Destarte, a democratização da força policial se torna um elemento vital no sentido de não deixar que a retórica da lei e ordem represente o interesse de determinados grupos. Para isso é necessário alterações institucionais ligadas ao debate envolvendo a polícia e o público sobre o papel dessa instituição numa sociedade democrática e uma consideração sobre as implicações sociais das atividades de policiamento, reconfigurando a polícia já não mais "como aparelho de Estado, mas enquanto corpo comum servidor da causa da cidadania - claro, da cidadania que vem e não dessa aí que temos hoje, envolvida até o pescoço com a violência mantenedora do direito". (COTTA, Matrizes do Sistema Policial Brasileiro, 2012, p. 19) 
        
O ambiente democratizado exige, portanto, uma aproximação maior dos policiais à população e um comprometimento com uma segurança pública preventiva, de modo que o crescente reconhecimento da importância e da complexidade do trabalho policial exige que esses profissionais estejam aptos a lidar com um amplo conjunto de tarefas que não demandam meramente resistência física e coragem, mas, também, medidas crescentes de recursos criativos, conhecimentos sociológicos, psicológicos e de comunicação.

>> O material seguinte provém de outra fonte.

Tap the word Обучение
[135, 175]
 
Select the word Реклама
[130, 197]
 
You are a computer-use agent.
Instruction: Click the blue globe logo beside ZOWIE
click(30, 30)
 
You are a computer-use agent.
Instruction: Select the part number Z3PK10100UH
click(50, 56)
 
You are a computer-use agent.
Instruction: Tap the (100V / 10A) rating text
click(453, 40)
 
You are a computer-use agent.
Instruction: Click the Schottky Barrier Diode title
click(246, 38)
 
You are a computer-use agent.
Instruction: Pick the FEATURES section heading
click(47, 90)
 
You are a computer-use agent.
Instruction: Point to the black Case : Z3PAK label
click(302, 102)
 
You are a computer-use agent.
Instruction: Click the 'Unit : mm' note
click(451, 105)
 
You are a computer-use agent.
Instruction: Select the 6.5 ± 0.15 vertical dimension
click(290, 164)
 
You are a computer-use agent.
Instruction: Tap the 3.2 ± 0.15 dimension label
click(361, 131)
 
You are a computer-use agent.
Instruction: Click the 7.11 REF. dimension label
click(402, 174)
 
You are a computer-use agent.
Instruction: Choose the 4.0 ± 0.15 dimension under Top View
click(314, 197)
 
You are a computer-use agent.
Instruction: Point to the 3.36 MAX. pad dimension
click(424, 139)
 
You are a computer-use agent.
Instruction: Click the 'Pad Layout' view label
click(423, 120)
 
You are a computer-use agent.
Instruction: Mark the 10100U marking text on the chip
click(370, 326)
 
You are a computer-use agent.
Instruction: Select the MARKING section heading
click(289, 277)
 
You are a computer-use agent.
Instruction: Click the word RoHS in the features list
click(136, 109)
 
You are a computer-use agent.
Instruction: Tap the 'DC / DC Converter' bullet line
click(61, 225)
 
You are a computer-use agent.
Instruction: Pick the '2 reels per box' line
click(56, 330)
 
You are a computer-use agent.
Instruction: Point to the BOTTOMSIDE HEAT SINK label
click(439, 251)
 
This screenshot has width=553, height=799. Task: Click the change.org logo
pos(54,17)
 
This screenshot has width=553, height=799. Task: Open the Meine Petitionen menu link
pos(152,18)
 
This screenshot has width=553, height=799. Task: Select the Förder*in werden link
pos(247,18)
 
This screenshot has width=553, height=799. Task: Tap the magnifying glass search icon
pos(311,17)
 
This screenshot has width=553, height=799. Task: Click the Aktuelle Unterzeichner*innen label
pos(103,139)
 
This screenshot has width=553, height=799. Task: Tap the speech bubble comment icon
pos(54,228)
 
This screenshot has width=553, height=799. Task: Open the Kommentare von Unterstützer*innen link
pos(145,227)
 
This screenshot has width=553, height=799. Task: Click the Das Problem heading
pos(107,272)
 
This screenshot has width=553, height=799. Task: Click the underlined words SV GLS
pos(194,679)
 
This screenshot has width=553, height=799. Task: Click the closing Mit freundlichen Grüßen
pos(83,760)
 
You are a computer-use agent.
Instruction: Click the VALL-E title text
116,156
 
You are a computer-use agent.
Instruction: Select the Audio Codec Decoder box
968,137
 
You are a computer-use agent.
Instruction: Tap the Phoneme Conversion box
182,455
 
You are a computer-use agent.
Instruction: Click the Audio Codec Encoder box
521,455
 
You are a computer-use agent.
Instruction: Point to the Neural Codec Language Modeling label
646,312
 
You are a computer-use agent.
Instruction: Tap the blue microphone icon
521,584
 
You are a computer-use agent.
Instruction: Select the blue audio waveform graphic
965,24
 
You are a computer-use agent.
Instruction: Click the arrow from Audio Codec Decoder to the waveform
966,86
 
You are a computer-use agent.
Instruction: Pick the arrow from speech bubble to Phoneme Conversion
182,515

A polícia que queremos não pode se deixar instrumentalizar pela política ou se deixar levar pela indiferença das autoridades com poder para regulá-la e controlá-la em nome de grupos políticos que se beneficiam eleitoralmente da disseminação do medo. O arbítrio não pode ser chancelado em nome da segurança. Necessário se faz caminhar em direção à constituição de uma polícia que não seja vista apenas como o braço forte do Estado; que, mais do que no nome, nas práticas seja cidadã, enxergando-se como parte da sociedade a que serve e se ocupando com a proteção dos direitos dos cidadãos; que seja um serviço à disposição do público, "constituindo por isso mesmo uma engrenagem indispensável ao funcionamento de uma sociedade democrática". (MONET, Polícias e Sociedades na Europa, 2006, p. 151).
 

Franklin Epiphanio é Major da Polícia Militar do estado de Mato Grosso.